Berkeley Lab releases “Tracking the Sun IV,” a report on PV systems from 1998 to 2010.
Berkeley, CA — The installed cost of solar photovoltaic (PV) power systems in the United States fell substantially in 2010 and into the first half of 2011, according to the latest edition of an annual PV cost tracking report released by the Department of Energy’s Lawrence Berkeley National Laboratory (Berkeley Lab).
The average installed cost of residential and commercial PV systems completed in 2010 fell by roughly 17 percent from the year before, and by an additional 11 percent within the first six months of 2011. These recent installed cost reductions are attributable, in part, to dramatic reductions in the price of PV modules. Galen Barbose of Berkeley Lab’s Environmental Energy Technologies Division and co-author of the report explains: “Wholesale PV module prices have fallen precipitously since about 2008, and those upstream cost reductions have made their way through to consumers.”

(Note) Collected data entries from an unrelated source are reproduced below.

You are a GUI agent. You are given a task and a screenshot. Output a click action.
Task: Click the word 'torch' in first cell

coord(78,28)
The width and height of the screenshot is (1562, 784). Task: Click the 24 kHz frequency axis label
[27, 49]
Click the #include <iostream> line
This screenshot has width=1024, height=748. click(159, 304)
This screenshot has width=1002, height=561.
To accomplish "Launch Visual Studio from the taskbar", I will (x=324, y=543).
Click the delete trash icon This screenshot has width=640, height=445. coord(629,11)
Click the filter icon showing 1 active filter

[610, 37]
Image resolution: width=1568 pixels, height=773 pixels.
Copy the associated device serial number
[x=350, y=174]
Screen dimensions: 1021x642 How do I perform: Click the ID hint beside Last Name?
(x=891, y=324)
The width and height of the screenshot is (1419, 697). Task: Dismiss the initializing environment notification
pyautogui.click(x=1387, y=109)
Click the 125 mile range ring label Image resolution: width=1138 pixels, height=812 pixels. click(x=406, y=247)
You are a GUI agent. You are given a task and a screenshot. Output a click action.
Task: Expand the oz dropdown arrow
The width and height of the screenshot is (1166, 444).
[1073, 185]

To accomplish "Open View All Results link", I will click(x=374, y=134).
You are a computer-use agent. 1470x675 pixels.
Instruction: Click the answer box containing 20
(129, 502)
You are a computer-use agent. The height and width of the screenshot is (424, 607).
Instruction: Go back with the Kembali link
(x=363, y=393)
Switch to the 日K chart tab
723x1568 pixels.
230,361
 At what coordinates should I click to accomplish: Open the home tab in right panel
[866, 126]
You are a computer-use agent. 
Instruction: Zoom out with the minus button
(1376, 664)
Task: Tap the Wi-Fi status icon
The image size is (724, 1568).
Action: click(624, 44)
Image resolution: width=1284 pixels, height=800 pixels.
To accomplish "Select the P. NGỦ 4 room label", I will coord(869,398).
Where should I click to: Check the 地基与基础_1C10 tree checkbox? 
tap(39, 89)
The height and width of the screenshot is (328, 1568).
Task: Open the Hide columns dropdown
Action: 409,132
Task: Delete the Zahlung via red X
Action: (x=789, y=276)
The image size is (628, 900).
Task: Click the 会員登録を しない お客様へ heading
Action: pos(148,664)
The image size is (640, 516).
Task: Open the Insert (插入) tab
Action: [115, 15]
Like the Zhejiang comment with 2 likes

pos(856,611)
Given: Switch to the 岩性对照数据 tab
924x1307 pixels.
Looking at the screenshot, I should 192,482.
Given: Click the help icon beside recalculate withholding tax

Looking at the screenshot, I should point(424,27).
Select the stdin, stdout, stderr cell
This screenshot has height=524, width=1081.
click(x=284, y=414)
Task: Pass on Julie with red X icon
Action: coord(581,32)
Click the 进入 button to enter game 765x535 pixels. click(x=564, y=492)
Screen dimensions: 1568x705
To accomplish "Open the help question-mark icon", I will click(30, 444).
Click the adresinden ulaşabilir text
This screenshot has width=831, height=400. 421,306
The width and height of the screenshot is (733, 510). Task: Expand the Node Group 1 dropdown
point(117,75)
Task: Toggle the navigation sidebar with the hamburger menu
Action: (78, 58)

The report indicates that non-module costs—such as installation labor, marketing, overhead, inverters, and the balance of systems—also fell for residential and commercial PV systems in 2010. “The drop in non-module costs is especially important,” notes report co-author and Berkeley Lab scientist Ryan Wiser, “as those are the costs that can be most readily influenced by solar policies aimed at accelerating deployment and removing market barriers, as opposed to research and development programs that are also aimed at reducing module costs.” According to the report, average non-module costs for residential and commercial systems declined by roughly 18 percent from 2009 to 2010.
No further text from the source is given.